(Saved data entries)
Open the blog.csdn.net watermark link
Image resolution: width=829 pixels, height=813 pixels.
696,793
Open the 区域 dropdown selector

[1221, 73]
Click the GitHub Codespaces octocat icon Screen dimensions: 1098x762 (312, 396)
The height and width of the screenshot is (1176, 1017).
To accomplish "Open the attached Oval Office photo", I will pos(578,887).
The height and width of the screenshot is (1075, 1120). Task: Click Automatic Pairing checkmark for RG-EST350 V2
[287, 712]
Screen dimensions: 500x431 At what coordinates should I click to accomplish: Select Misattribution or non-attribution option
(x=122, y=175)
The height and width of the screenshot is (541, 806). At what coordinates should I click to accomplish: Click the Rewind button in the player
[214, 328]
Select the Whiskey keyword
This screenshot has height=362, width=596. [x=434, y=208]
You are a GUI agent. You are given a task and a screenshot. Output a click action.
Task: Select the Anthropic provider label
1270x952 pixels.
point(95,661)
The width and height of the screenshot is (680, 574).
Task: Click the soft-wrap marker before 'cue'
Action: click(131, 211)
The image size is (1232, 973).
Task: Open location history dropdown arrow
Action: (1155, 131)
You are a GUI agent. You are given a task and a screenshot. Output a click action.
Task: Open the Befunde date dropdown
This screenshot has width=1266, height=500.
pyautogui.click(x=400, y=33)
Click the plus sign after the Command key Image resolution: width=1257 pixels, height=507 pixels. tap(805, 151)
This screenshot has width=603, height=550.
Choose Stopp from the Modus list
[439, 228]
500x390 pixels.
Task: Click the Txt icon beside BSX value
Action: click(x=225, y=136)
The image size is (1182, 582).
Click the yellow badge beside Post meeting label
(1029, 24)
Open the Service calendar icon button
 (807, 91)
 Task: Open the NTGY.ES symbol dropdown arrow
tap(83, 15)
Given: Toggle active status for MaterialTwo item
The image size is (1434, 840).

• **Your assignment**: The full data, transcribed without change, is the expected answer.

• **Answer box**:
Open the blog.csdn.net watermark link
Image resolution: width=829 pixels, height=813 pixels.
696,793
Open the 区域 dropdown selector

[1221, 73]
Click the GitHub Codespaces octocat icon Screen dimensions: 1098x762 (312, 396)
The height and width of the screenshot is (1176, 1017).
To accomplish "Open the attached Oval Office photo", I will pos(578,887).
The height and width of the screenshot is (1075, 1120). Task: Click Automatic Pairing checkmark for RG-EST350 V2
[287, 712]
Screen dimensions: 500x431 At what coordinates should I click to accomplish: Select Misattribution or non-attribution option
(x=122, y=175)
The height and width of the screenshot is (541, 806). At what coordinates should I click to accomplish: Click the Rewind button in the player
[214, 328]
Select the Whiskey keyword
This screenshot has height=362, width=596. [x=434, y=208]
You are a GUI agent. You are given a task and a screenshot. Output a click action.
Task: Select the Anthropic provider label
1270x952 pixels.
point(95,661)
The width and height of the screenshot is (680, 574).
Task: Click the soft-wrap marker before 'cue'
Action: click(131, 211)
The image size is (1232, 973).
Task: Open location history dropdown arrow
Action: (1155, 131)
You are a GUI agent. You are given a task and a screenshot. Output a click action.
Task: Open the Befunde date dropdown
This screenshot has width=1266, height=500.
pyautogui.click(x=400, y=33)
Click the plus sign after the Command key Image resolution: width=1257 pixels, height=507 pixels. tap(805, 151)
This screenshot has width=603, height=550.
Choose Stopp from the Modus list
[439, 228]
500x390 pixels.
Task: Click the Txt icon beside BSX value
Action: click(x=225, y=136)
The image size is (1182, 582).
Click the yellow badge beside Post meeting label
(1029, 24)
Open the Service calendar icon button
 (807, 91)
 Task: Open the NTGY.ES symbol dropdown arrow
tap(83, 15)
Given: Toggle active status for MaterialTwo item
The image size is (1434, 840).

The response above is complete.